Through grant funding made available from the Digital Public Library of America and our service hub, the Digital Library of Georgia, more archival holdings in Special Collections are now available online. Highlights include the Myron House Oral History Collection in which interviewees share their memories of UWG and the surrounding Carrollton area. Also digitized are photographs from education extension programs and photos of the Carroll County area. Check it out at: http://dlg.galileo.usg.edu/Institutions/uwg.html.
To better serve researchers, Special Collections began sharing select printed materials through interlibrary loan, limited to other special collections libraries, in November 2014. The most popular interlibrary loan subject area: parapsychology .
Special Collections has been awarded a 2014-2015 Preservation Assistance Grant from the National Endowment for the Humanities. This grant will fund a preservation assessment of approximately 3,000 printed items in the Annie Belle Weaver Special Collections, University of West Georgia. These items, dating from the sixteenth century to the 1970s consist of monographs, serials, maps, pamphlets, and ephemera.
A professional conservation consultant will evaluate the physical condition of the materials; provide guidelines for stabilization and housing by format and condition; review environmental conditions; and finally, make conservation recommendations for select items.

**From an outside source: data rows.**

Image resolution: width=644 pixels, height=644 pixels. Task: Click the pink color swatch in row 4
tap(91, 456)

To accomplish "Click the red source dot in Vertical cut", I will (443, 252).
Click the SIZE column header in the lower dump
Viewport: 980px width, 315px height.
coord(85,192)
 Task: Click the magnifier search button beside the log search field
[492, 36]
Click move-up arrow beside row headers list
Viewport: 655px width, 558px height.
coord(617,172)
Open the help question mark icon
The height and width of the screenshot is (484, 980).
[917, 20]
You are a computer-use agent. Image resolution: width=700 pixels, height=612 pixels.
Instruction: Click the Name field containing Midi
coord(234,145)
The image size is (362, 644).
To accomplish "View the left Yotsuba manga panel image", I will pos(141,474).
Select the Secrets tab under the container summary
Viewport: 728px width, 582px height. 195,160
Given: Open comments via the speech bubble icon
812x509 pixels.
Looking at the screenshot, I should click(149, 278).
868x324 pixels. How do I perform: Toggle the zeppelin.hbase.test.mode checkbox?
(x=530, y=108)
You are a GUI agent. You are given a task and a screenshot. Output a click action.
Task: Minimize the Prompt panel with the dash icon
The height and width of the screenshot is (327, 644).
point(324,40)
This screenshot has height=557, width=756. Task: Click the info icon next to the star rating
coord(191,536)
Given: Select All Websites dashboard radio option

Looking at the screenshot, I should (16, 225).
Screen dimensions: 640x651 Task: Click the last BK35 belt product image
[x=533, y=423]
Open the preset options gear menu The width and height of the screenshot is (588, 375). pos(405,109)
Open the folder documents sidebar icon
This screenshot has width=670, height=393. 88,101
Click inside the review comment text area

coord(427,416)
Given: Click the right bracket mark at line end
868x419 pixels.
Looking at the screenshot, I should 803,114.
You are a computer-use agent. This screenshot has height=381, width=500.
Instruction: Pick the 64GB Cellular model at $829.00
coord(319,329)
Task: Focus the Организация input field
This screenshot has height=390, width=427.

Yearbooks and Handbooks Now Online!
The Irvine S. Ingram Library at the University of West Georgia, with support from the office of Development and Alumni Engagement, has digitized and made available online the college’s yearbooks and student handbooks, including publications from the Fourth District A&M School, as well as two memoirs.
Subsidized by a grant from the Sloan Foundation, in collaboration with the LYRASIS Digitization Collaborative, the publications can be viewed online in their entirety at: http://archive.org/details/universityofwestgeorgia.
Included are The Chieftain yearbooks from the opening year of West Georgia College in 1934 until it ceased publication in 1981. Student handbooks from 1934 to 1995 were digitized as well as the freshmen yearbooks published sporadically between 1971 and 1993.
For the A&M school, upon which this campus is founded, viewers can now look at the first yearbook, The Premier (1923), and the Aggies yearbooks and magazines 1927-1930. The library also digitized a memoir written in 1941 by Nep Melson, wife of the A&M school’s first principal, John H. Melson, and A&M School at Carrollton written by Anne Ingram, daughter of West Georgia College president Irvine Ingram.
Through the Collaborative’s partnership with the Internet Archive, all items were scanned cover-to-cover. You can choose from a variety of formats, reading the material online, downloading as a PDF or searching the full text version. Eventually, all items will be available on the Digital Library of Georgia.
“This project will have a huge impact on our many supporters among alumni,” according to Blynne Olivieri, Special Collections Librarian who managed the project for the library. “So many colleges and universities have gone through digitization of yearbooks that we were thrilled to be able to do the same in such a cost-effective collaboration.” The actual publications still are housed in Special Collections at the library, Olivieri noted, and can be viewed in person.